Churches angry as land expropriation bill to be debated by gov't

Churches protest as bill affecting church-owned property, regulating real estate sales and levying city taxes to be debated on Christmas.

Tzvi Lev,

Church of the Dormition
Church of the Dormition
Flash 90

Heads of local churches in Israel are outraged after hearing that the ministerial committee on legislation will debate a land expropriation bill on Christmas Eve.

As reported by Channel 10, Christian leaders scheduled an immediate meeting on Sunday ahead of the government sit-down and contended that debating the bill shortly before their religious holiday is insensitive.

"When the entire Christian world is at the onset of Christmas, the State of Israel decided - cynically and deliberately - to bring up the offensive and racist bill that selectively discriminates against Christians in Israel," said church leaders. "This is contrary to the prime minister's explicit promise to preserve the status quo that has existed for decades between the church and the state and its institutions."

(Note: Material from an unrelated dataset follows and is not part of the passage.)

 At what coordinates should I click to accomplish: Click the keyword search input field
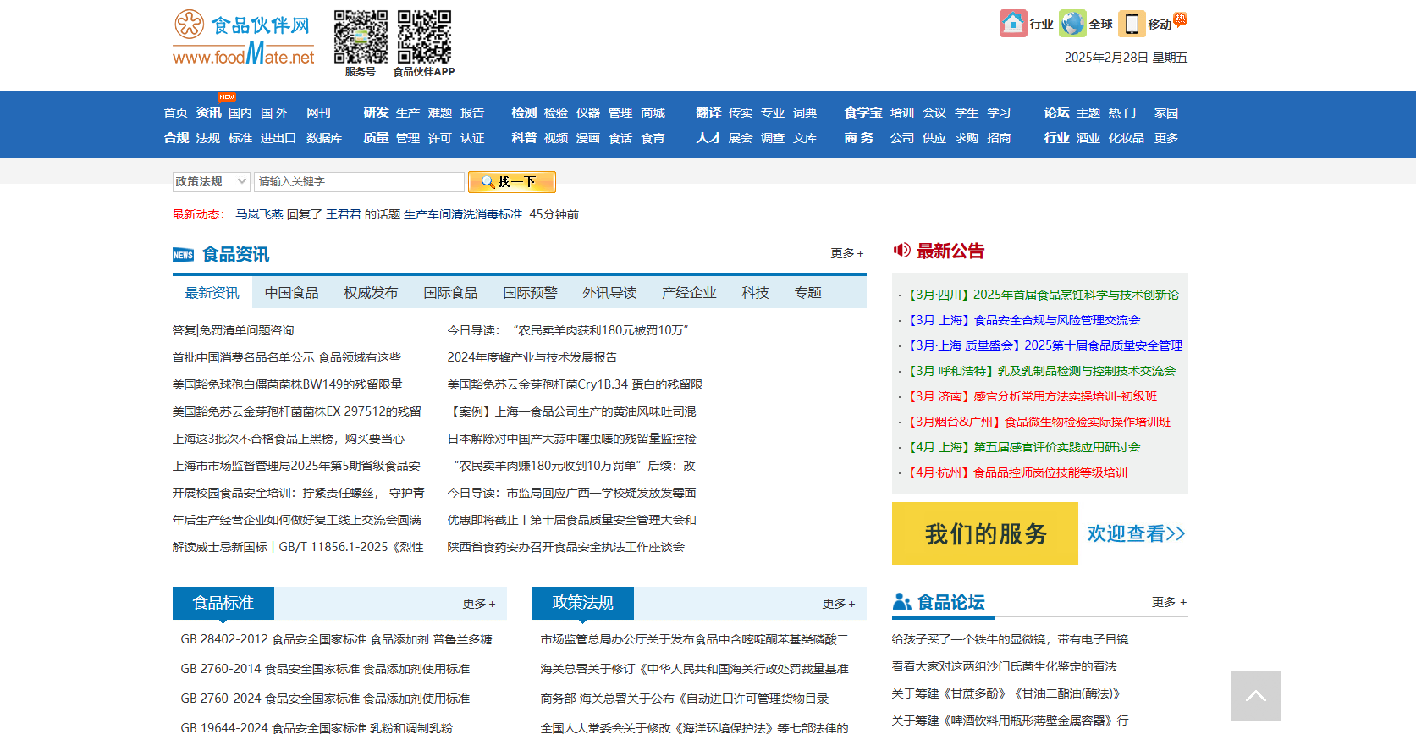[359, 182]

The bill would allow the Israeli government to seize lands which were sold by the Church to private investors and which have residential buildings. It was proposed by Kulanu MK Rachel Azaria following the sale of 124 acres of land in Jerusalem by the Greek Orthodox Church to anonymous investors. The land contains approximately 1,000 housing units.

The State would compensate any individual or company which purchased the rights to the land from the Church.

The Greek Orthodox Church considers itself the second-largest landowner in Israel, after the Israeli government, with properties in Jerusalem, Israel and Judea and Samaria. But in recent years, church leaders have quietly sold off several properties to anonymous investors fronted by companies registered in far-flung tax havens, causing homeowners of apartments on some of the properties to worry about unknown parties wishing to build on the sites of their homes.

Dozens of heads of churches in the United States sent a letter to US Secretary of State Mike Pompeo in November expressing 'concern' over the 'Properties Bill'.

"When the bill was first introduced this past February (concurrently with a proposed municipal tax on church property) the Heads of Churches protested by closing the Church of the Holy Sepulchre in a historic act of solidarity," wrote the church leaders.

"In response, eighteen religious leaders in the U.S., representing a diverse spectrum of Christianity, wrote to President Trump expressing the need to protect the vulnerable Christian community in Jerusalem and the Holy Land. Mr. Secretary, all efforts must be made so that a similar crisis may be avoided."

The Christian leaders called on Pompeo to work with Israeli leaders to "ensure that this bill is halted permanently."